New method grows brain cells from stem cells quickly and efficiently
Researchers at Lund University in Sweden have developed a faster method to generate functional astrocytes from embryonic stem cells. Astrocytes play a significant role in neurodegenerative diseases. The new method reduces the time required to produce the cells from months to two weeks, and the study has been published in Nature Methods.
"This means that it is now easier than before to study the role of astrocytes in various diseases," says Henrik Ahlenius, who led the research team.
Even though the presence of astrocytes, which are star-shaped glial cells, has been known for a long time, their significance has only recently been understood. It was previously believed that they served only a supporting function, but it turns out that the cells play an important role in the healthy brain and in conditions such as dementia diseases and ALS.
One challenge that researchers have faced is the difficulty in obtaining human astrocytes to study. There are ways to grow astrocytes in the lab, but it has proved difficult and expensive. "Previous methods have succeeded in producing human astrocytes from embryonic stem cells, but it has taken months. Using our method, it takes one to two weeks to produce large amounts of fully functional human astrocytes," says Ahlenius.

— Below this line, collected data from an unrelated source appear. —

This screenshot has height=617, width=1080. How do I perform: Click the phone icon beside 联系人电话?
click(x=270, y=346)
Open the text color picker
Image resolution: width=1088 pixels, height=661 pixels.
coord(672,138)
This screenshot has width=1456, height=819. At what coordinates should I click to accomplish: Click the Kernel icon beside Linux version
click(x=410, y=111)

Ahlenius and his research team report that is possible to use viruses to activate certain genes in embryonic stem cells, which, during normal development, regulate how the astrocytes are formed. In this way, the researchers have succeeded in making the embryonic stem cells rapidly form astrocytes.
"Many researchers have previously used embryonic stem cells to generate astrocytes, but these methods have attempted to mimic the normal development of an embryo's stem cell when developing an astrocyte in an individual, which requires a time-consuming and complicated approach," says Henrik Ahlenius.

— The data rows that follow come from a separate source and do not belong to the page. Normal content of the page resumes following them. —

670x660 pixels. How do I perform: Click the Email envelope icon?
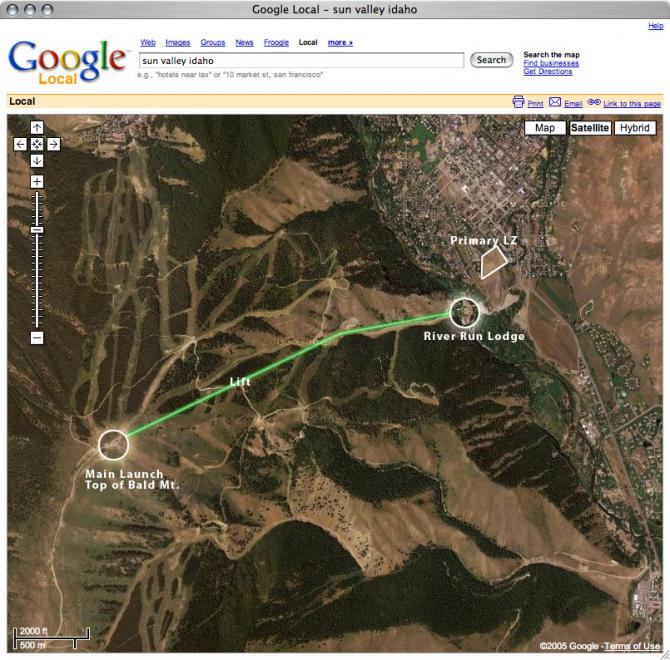point(555,102)
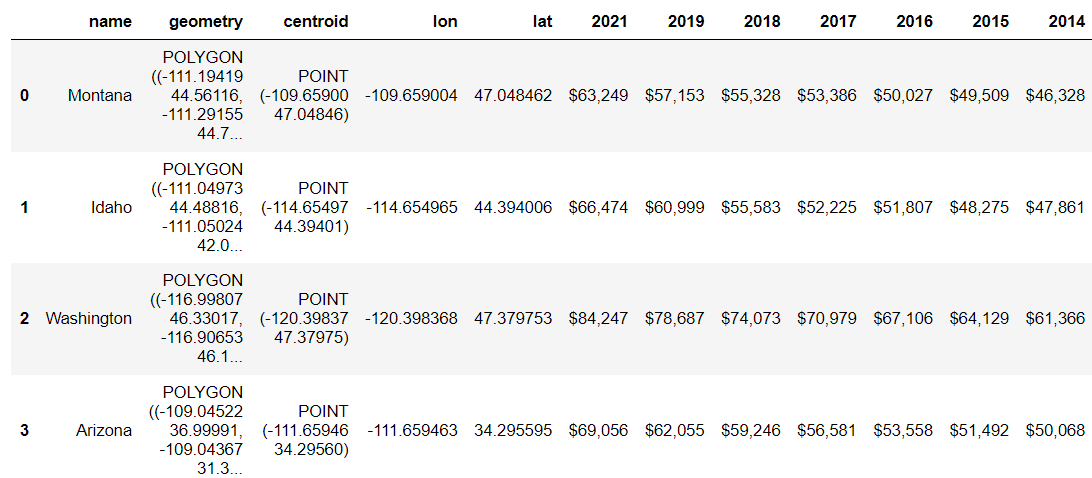Select Arizona's centroid POINT cell

305,430
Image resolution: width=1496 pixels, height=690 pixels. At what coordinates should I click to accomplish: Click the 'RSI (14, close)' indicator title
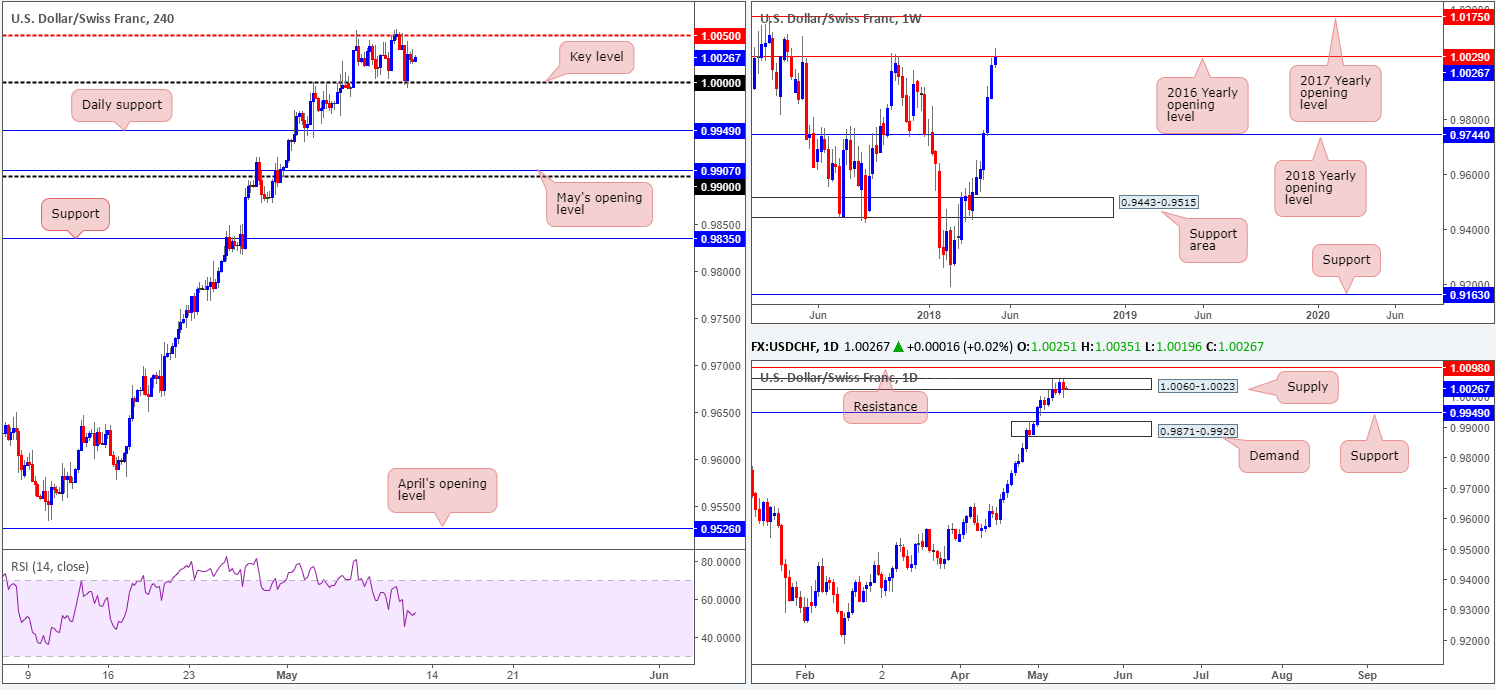point(50,567)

The astrocytes produced from the embryonic stem cells are very similar to the astrocytes in the brains of adult humans in terms of appearance, genetic profile and function.

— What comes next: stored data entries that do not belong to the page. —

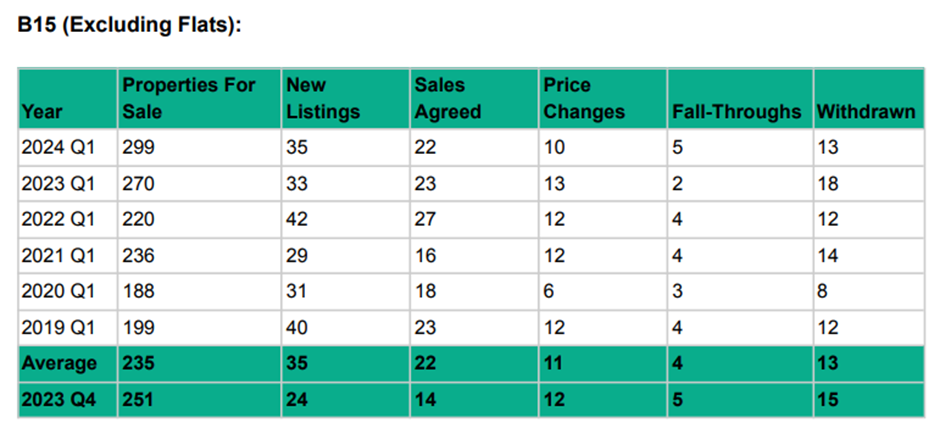Click the 2019 Q1 row label
940x428 pixels.
57,328
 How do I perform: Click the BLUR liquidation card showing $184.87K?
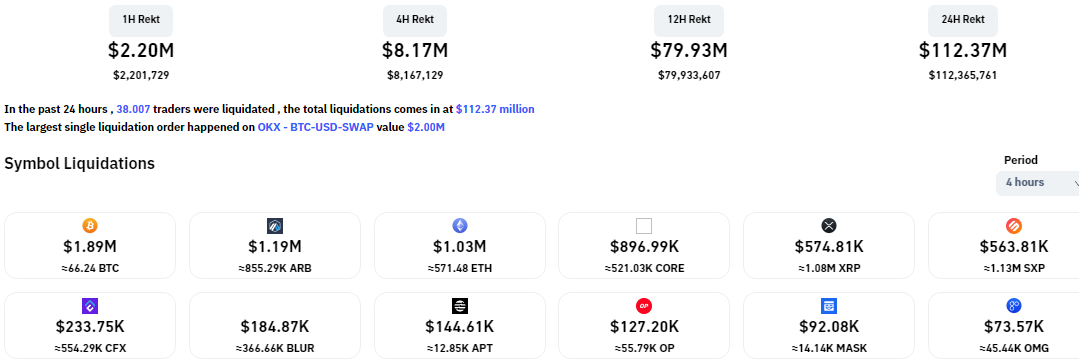(x=275, y=325)
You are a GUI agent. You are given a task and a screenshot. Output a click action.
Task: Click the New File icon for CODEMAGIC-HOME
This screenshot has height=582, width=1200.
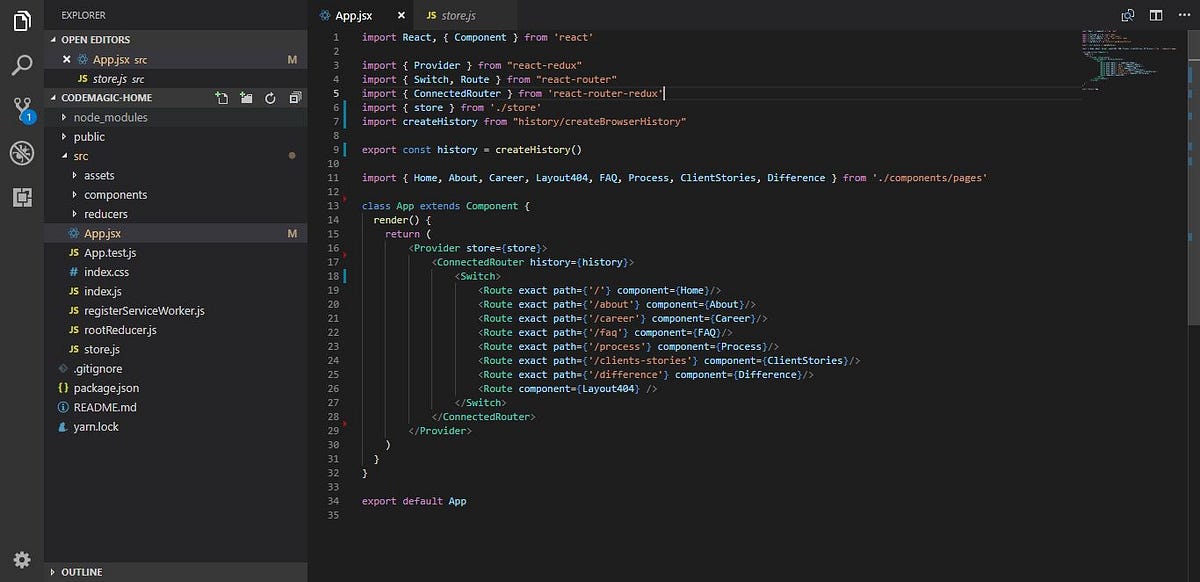222,97
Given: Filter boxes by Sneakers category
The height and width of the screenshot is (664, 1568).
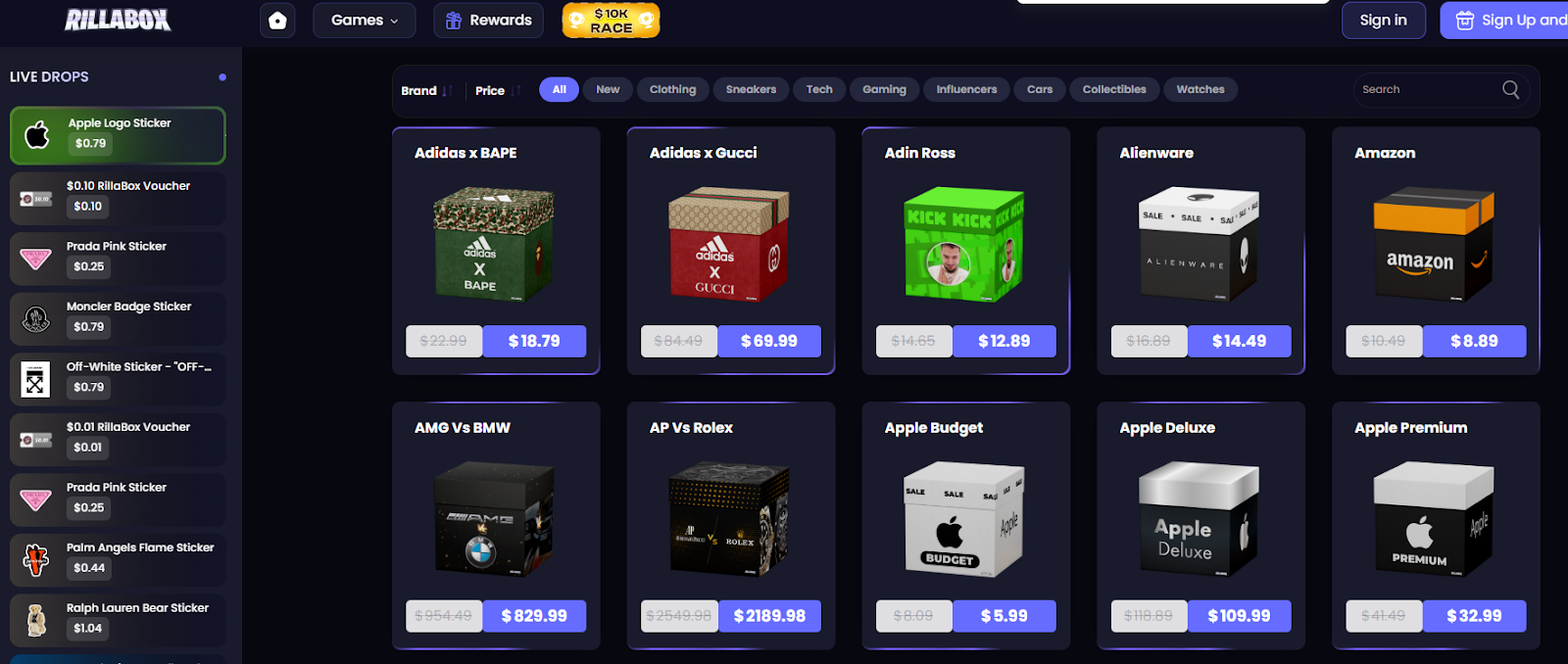Looking at the screenshot, I should 751,89.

The cells' use in studying diseases of the brain has been shown by the research team through employing CRISPR-Cas9 gene editing to insert a mutation in the embryonic stem cells that gives rise to a serious brain condition called Alexander disease. They subsequently used the new method to change healthy and mutated stem cells into astrocytes.
When the researchers compared the astrocytes, it was shown that cells with the mutation exhibited several defects previously known to be present among those suffering from Alexander disease. "Using this approach of combining CRISPR-Cas9 and our method to rapidly grow human astrocytes provides improved possibilities to study the role of astrocytes in various neurological diseases," says Henrik Ahlenius.
The research team's main focus is studying age-related neurodegenerative diseases such as dementia and Alzheimer's, and the next step will be to use the method to examine the significance of astrocytes in these diseases.